▸ Tarefa proposta 1: Liste todas as siglas que aparecem na matéria sobre políticas educacionais.
▸ Tarefa proposta 2:
Responda com base na matéria sobre políticas educacionais:
(a) Quantos assessores do Ministério da Educação foram exonerados?
(b) Em que publicação saiu a exoneração?
(c) A que veículo professores e especialistas deram suas avaliações?
▸ Tarefa proposta 3: Prossiga a matéria sobre políticas educacionais a partir do ponto em que ela termina.

▸ Texto da página:
O futuro em jogo

Inclusão ameaçada

Especialistas avaliam que políticas educativas de caráter social devem sofrer retrocessos no governo provisório

A exoneração de 31 assessores do Ministério da Educação – 23 deles ligados à Secretaria de Educação Continuada, Alfabetização, Diversidade e Inclusão (Secadi) –, publicada no Diário Oficial da União no início deste mês, acendeu o alerta quanto à consolidação do Plano Nacional de Educação (PNE) e às perspectivas de políticas educacionais com viés social. É o que afirmam professores e especialistas do segmento à reportagem da Rádio UFMG Educativa.

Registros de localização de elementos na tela
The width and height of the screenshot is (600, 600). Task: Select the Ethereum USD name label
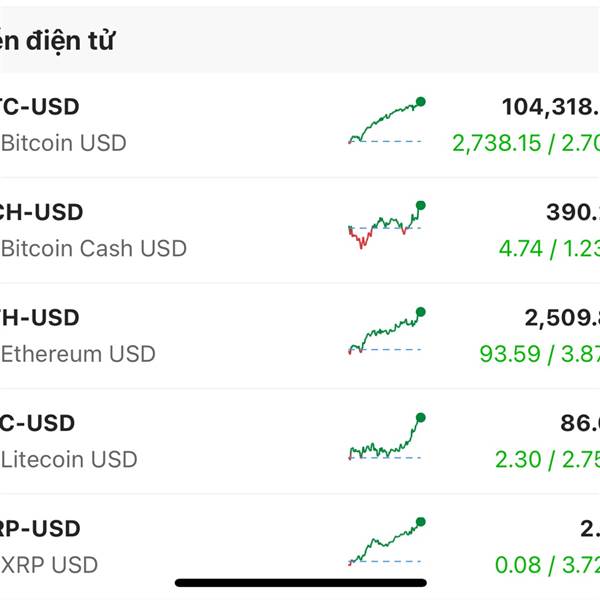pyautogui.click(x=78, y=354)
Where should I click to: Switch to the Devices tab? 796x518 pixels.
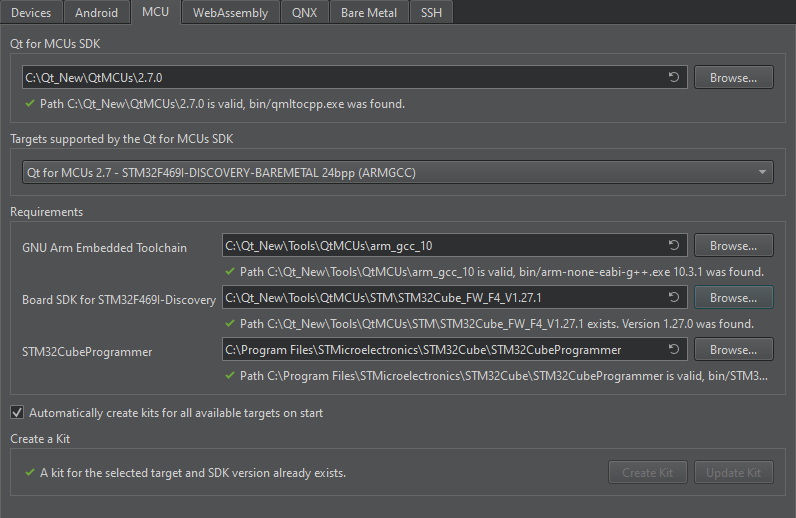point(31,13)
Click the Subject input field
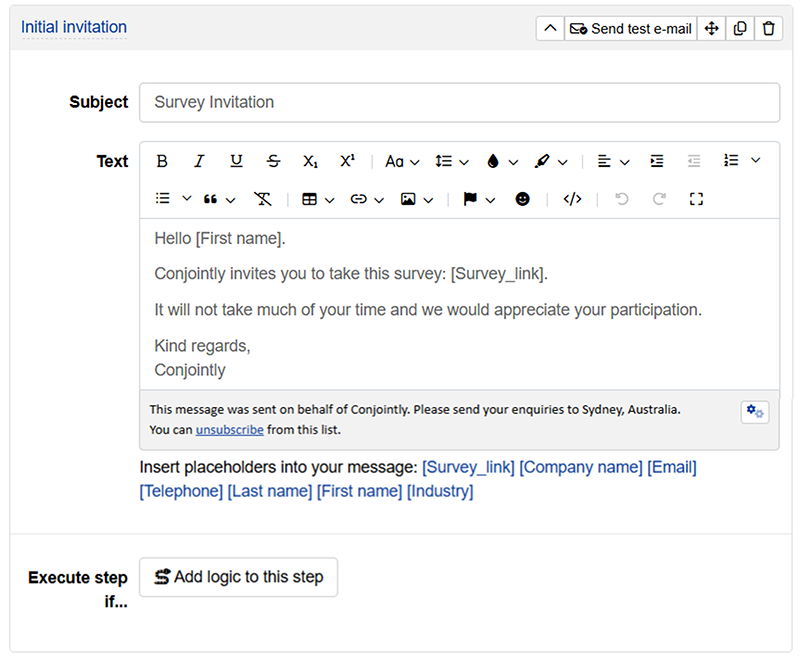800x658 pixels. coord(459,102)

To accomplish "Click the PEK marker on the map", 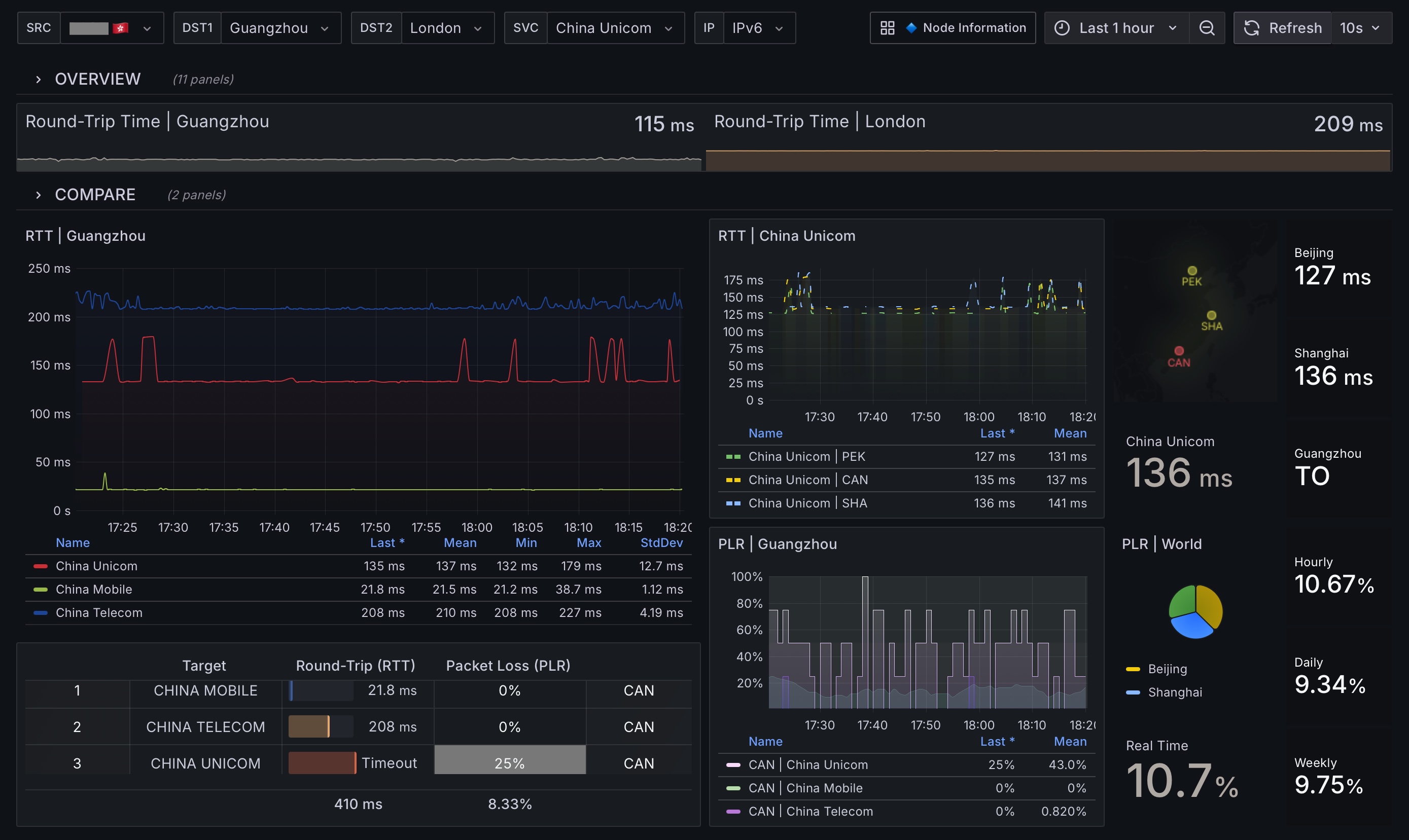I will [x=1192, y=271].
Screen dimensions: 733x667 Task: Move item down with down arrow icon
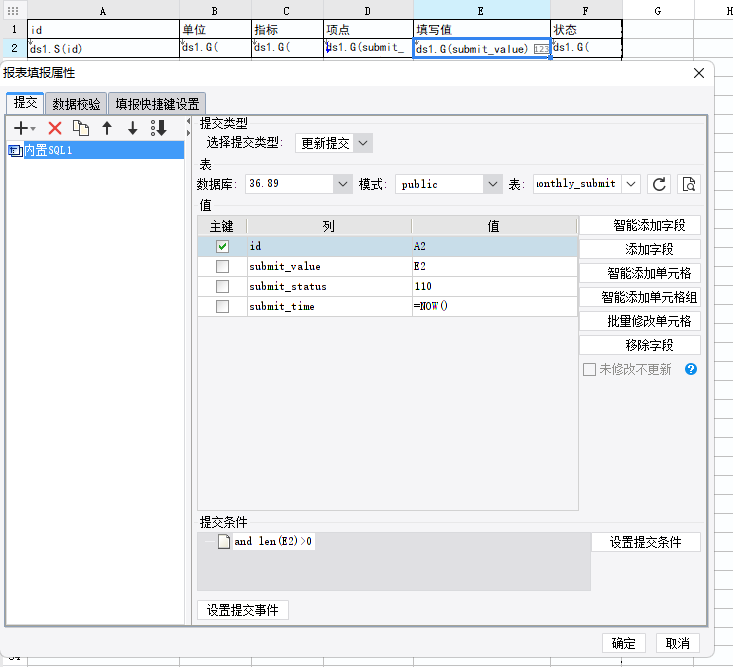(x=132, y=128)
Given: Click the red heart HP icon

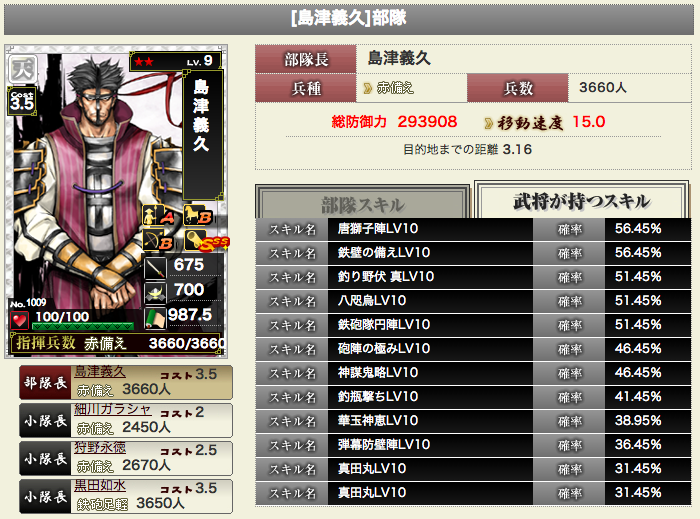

▸ Resposta 1:
Secadi
PNE
UFMG

▸ Resposta 2:
(a) 31 assessores.
(b) No Diário Oficial da União.
(c) À Rádio UFMG Educativa.

▸ Resposta 3:
O professor Rodrigo Ednílson de Jesus, da Faculdade de Educação, que recentemente ocupou o cargo de coordenador geral de Educação para as Relações Étnico-raciais, da Secadi, avalia que, além do apagamento das pautas de políticas de diversidade, as medidas do governo de Michel Temer no campo da educação geram outro receio. “É possível que os funcionários exonerados sejam substituídos por outros que tenham concepções antagônicas à garantia de direitos. A política de educação pode ser apagada ou modificada, tornando-se muito mais conservadora do que progressista”, observa ele, que atualmente é coordenador de Ações Afirmativas da Pró-reitoria de Assuntos Estudantis (Prae), 

Ilustração para Boletim UFMG Nº 1.946 - Ano 42 - 27 de junho de 2016

Lucas Braga

Para o cientista político Daniel Cara, coordenador-geral da Campanha Nacional pelo Direito à Educação, as exonerações em massa estão alinhadas com a estratégia do governo federal de esvaziar as secretarias cuja natureza se choca com os interesses do governo provisório. “Ele não considera a Secadi estratégica ou necessária. Por isso, o presidente retirou as pessoas que operacionalizavam o trabalho”, observou.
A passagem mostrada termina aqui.